Забыть Фуко или Воля к власти
Школьные учебники рисуют историю культуры как прямую линию: от первобытной тьмы к свету разума, от древности к античности, затем к Средневековью, Новому времени, модерну и, наконец, к уютному постмодерну. Все это выглядит как восхождение от примитивного к зрелому, от суеверий к рациональности, от тьмы к свету. Однако нужно заметить: идея прогресса культуры скорее миф, чем аксиома. Это миф о взрослении человечества, в котором каждый новый этап представляет собой нечто более зрелое, правильное и истинное. Мне гораздо ближе полифоническое понимание эпохи, при котором условная древности или античность это не изживший этап мировой истории, но один из элементов, определяющий границы современности.
Конечно, мы можем выделить нечто существенное, якобы определяющее дух эпохи и задающее ее координаты, форму ее мышления и языка. Фуко называет это эпистемой. Эпоха это не набор идей, и уж тем более не театральные декорации и костюмы. Эпоха определяется правилами возможности появления идей и смыслов. Нас интересует не столько то, что эпоха говорит о себе, сколько то, как она делает возможным свое говорение. Однако такой подход не избавляет нас от логики хронологии, пусть даже эпохи не сменяют друг друга, как страницы книги. Все же нам нужен критерий различия эпох. Да, любая дифференциация условна, но мы понимаем при всей этой условности, что, скажем, мыслить как Аристотель или Декарт значит рисковать показаться смешным. В строгом смысле это даже и не мышление, а стилизация некоего воображаемого мышления. Однако отсюда не следует, что картезианский механизм исчез за ненадобностью, став лишь объектом исторического интереса. Нет. Есть немало людей, все еще живущих в XVII веке, или в XIV, а то и вовсе в III веке до нашей эры.
Проиллюстрируем это, как и Фуко, на примере истории медицины. В античности болезнь воспринималась как дисбаланс телесных соков; в Средние века сюда добавлялась идея греха и духовной порчи; в Новое время болезнь становится нарушением механики тела, а в Новейшее — локализуется в конкретном органе. Но вот что важно заметить, что эти формы знания не исчезают и не становятся частью истории: гуморальная теория и сегодня живет в альтернативной медицине, ритуалы молитвы за здравие продолжают практиковаться. Таким образом, старые дискурсы не исчезают, а сосуществуют с новыми, вступая с ними в конфликты и взаимодействия. Это и есть пример множества эпистем, каждая из которых порождает свою грамматику истины. Таким образом то, что может казаться неясным, оказывается принадлежащим другому языку мышления, но в строгом смысле это даже конфликтом назвать нельзя, поскольку нет общего кода языка и мышления, нет ориентации, диктуемой единством поля дискурса. Кто-то до сих пор живет в XVIII веке, убежденный, что истина это единая, вечная субстанция. А кто-то, усвоив уроки Ницше, знает, что истина это поле борьбы, пространство воли к власти. И даже спор об истине уже ее внутренняя динамика.

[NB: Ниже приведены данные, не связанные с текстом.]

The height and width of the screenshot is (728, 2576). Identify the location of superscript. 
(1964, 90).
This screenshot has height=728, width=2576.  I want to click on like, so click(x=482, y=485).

Каждый производит свою истину, но дискурсы это не монады без окон и дверей. Они переплетаются, пересекаются, перехватывают друг у друга язык, и а этих пересечениях рождаются новые смыслы, которые рискуют стать новыми дискурсами, которые в свою очередь начнут сталкиваться с другими. И так до бесконечности. Плюрализм истины это не равенство всех суждений, а множественность сил, выразившихся в формах знания. Это и есть полифония смысла и истины. Новое поле дискурса не замещает старое в том смысле, в котором мы заменяет устаревшую деталь в механизме. Поэтому культура не движется по прямой, она вспоминает, забывает, возрождает, превращает старое в новое, так что и регресс культуры это не возврат к «хуже», а симптом: когда культура теряет признаки жизни, она обращается к прошлому, но уже без силы первотворчества. Возврат к былому величию зачастую является симптомом агонии культуры. Но, впрочем, это мелочи… Не правда ли?